§ **Data**
---*---
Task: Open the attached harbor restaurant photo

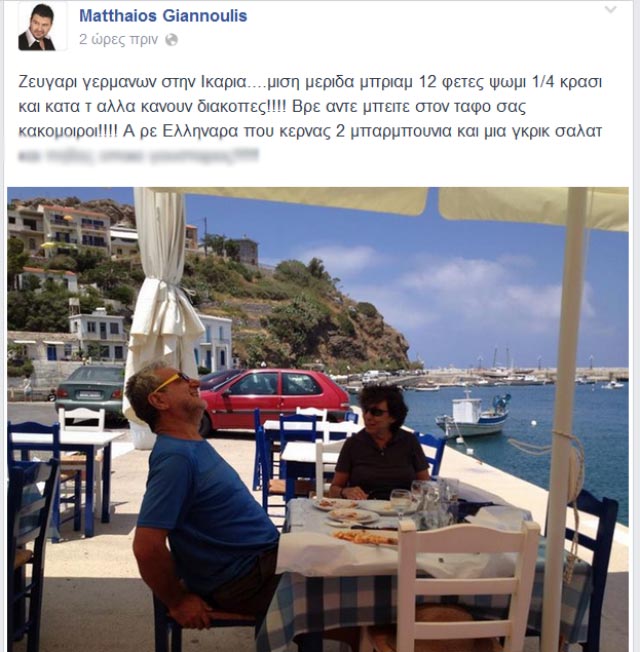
---*---
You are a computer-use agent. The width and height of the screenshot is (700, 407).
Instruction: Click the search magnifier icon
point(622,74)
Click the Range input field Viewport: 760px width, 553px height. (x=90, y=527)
---*---
§ **What is expected**
Go through the listing and copy each line with the string "height".

§ **Exercise solution**
You are a computer-use agent. The width and height of the screenshot is (700, 407).
Click the Range input field Viewport: 760px width, 553px height. (x=90, y=527)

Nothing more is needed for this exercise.